**What to work on:** All lines in the entries below that hold "computer" make up the answer.

**Source material:**
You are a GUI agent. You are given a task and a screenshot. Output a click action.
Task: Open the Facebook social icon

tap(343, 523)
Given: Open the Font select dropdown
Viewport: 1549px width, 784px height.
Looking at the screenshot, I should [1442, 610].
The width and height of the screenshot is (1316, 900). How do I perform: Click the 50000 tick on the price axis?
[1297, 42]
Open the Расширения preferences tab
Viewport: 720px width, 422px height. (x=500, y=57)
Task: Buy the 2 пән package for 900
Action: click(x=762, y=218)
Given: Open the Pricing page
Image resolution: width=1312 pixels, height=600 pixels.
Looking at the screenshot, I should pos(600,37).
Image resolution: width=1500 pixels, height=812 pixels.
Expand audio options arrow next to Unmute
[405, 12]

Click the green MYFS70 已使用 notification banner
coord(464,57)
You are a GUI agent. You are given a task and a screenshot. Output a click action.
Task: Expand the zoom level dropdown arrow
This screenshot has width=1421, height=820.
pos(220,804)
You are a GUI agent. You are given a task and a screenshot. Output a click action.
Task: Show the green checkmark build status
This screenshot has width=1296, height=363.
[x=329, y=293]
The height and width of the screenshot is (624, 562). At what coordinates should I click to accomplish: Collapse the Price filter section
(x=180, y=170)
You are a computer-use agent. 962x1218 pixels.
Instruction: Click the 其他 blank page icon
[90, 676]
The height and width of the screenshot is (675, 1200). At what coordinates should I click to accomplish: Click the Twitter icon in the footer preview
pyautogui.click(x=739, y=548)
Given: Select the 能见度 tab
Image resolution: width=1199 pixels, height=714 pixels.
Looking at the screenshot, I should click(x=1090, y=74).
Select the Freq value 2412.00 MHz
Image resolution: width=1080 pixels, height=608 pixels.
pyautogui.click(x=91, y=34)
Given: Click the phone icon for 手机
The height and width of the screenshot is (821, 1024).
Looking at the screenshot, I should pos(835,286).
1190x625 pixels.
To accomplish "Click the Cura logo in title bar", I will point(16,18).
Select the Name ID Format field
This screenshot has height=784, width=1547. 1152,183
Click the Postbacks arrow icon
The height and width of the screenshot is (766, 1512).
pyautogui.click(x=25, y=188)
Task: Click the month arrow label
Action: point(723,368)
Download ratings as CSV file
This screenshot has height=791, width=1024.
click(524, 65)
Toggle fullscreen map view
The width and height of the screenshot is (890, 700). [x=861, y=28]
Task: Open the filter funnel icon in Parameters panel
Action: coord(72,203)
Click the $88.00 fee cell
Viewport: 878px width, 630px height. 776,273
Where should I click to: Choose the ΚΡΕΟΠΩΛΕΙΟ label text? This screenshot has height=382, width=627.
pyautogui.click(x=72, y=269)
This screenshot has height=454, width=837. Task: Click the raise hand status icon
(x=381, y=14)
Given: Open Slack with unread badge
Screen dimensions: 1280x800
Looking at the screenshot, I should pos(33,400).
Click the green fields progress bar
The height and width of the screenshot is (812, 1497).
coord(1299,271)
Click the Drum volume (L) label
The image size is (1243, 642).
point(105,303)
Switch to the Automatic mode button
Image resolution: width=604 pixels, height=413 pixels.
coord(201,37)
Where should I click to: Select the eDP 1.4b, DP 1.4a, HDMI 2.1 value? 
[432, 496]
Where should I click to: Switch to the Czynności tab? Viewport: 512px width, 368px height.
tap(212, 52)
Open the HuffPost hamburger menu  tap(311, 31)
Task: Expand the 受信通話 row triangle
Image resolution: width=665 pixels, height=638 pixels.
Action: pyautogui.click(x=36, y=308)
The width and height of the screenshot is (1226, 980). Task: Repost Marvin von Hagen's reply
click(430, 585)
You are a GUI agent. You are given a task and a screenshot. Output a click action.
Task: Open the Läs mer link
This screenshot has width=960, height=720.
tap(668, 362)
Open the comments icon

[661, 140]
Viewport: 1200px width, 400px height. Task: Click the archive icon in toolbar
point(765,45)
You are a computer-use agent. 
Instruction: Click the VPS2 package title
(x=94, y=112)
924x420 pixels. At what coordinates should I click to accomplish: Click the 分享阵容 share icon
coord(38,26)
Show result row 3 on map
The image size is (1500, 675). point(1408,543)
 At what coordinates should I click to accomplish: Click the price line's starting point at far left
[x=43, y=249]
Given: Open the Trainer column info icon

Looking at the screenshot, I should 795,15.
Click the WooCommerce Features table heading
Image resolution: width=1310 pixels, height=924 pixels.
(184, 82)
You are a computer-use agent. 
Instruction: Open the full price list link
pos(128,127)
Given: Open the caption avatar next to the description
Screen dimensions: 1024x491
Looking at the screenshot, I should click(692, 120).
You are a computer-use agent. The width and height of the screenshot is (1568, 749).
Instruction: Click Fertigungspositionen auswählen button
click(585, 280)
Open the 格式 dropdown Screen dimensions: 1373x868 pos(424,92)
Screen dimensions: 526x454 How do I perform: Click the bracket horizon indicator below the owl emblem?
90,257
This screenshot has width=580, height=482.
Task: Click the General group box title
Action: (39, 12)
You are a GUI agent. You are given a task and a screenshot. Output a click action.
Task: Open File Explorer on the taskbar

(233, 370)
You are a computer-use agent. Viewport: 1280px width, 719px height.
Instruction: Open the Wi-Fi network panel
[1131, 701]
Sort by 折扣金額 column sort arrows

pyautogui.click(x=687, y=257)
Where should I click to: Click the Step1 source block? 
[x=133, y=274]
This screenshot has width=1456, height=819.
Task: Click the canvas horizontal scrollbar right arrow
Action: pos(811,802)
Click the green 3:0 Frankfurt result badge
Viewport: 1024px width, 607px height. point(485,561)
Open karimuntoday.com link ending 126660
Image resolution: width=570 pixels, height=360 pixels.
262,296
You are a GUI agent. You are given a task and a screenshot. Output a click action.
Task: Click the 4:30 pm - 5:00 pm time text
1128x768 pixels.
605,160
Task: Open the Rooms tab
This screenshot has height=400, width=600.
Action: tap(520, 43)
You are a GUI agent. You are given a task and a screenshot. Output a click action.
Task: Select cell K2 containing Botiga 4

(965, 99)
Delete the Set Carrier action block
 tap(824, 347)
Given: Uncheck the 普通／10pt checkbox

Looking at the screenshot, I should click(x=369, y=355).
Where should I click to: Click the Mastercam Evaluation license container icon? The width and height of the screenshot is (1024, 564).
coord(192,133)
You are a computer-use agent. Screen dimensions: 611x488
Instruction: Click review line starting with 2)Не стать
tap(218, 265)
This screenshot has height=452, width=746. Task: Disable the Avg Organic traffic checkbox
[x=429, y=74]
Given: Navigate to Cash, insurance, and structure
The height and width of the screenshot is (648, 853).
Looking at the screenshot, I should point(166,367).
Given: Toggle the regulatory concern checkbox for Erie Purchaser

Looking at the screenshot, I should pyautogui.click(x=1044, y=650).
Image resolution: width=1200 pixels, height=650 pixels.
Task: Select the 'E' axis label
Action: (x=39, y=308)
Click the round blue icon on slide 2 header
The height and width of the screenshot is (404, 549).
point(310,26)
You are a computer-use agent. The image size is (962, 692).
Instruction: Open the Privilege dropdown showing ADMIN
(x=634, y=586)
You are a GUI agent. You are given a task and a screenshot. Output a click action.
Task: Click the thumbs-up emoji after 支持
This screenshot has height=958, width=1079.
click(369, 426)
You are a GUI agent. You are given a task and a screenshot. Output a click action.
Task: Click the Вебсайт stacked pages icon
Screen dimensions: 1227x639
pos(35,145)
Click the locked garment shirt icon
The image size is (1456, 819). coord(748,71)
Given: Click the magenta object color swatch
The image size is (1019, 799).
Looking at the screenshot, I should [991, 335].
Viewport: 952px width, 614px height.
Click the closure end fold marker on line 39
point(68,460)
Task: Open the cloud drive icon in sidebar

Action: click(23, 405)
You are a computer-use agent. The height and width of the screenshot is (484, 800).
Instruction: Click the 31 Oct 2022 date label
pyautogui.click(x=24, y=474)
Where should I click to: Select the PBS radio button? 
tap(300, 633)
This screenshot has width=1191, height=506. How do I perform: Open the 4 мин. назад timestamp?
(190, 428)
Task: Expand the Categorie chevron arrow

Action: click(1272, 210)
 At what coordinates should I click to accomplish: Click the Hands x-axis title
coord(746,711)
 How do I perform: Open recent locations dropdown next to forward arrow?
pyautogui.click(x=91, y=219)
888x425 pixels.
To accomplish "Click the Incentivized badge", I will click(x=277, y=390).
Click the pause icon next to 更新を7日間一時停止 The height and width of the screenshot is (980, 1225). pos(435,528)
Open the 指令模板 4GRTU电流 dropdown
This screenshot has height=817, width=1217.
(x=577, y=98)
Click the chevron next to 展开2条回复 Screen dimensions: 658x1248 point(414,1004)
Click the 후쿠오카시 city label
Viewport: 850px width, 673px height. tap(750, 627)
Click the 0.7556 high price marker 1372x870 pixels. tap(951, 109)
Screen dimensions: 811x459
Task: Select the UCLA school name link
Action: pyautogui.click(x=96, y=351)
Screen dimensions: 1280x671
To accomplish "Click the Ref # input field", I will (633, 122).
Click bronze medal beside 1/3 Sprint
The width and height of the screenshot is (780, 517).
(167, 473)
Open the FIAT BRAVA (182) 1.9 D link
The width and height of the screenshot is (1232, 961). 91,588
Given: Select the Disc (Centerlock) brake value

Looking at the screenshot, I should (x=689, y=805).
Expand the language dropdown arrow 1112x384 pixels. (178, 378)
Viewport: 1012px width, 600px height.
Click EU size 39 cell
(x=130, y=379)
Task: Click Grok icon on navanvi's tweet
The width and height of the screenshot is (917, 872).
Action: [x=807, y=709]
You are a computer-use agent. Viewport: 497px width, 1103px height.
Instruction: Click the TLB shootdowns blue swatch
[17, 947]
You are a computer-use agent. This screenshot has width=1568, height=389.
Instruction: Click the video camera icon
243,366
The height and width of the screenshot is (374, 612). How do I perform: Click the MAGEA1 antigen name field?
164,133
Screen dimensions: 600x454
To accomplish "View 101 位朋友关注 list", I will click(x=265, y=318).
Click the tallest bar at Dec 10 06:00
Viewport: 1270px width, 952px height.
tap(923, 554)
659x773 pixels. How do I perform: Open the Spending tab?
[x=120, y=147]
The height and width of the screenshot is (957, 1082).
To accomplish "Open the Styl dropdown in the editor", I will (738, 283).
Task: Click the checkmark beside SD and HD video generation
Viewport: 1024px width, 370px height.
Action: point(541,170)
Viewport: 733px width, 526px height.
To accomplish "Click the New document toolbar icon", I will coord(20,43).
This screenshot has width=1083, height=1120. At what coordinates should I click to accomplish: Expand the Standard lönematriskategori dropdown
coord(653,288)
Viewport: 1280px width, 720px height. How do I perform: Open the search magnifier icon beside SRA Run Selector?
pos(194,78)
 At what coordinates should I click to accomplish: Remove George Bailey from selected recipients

**Answer to this exercise:**
You are a computer-use agent. 962x1218 pixels.
You are a computer-use agent. 
You are a computer-use agent. 
You are a computer-use agent. The width and height of the screenshot is (1568, 749).
You are a computer-use agent. Viewport: 1280px width, 719px height.
You are a computer-use agent. Screen dimensions: 611x488
You are a computer-use agent. The image size is (962, 692).
You are a computer-use agent. The height and width of the screenshot is (484, 800).
You are a computer-use agent. Viewport: 497px width, 1103px height.
You are a computer-use agent. This screenshot has width=1568, height=389.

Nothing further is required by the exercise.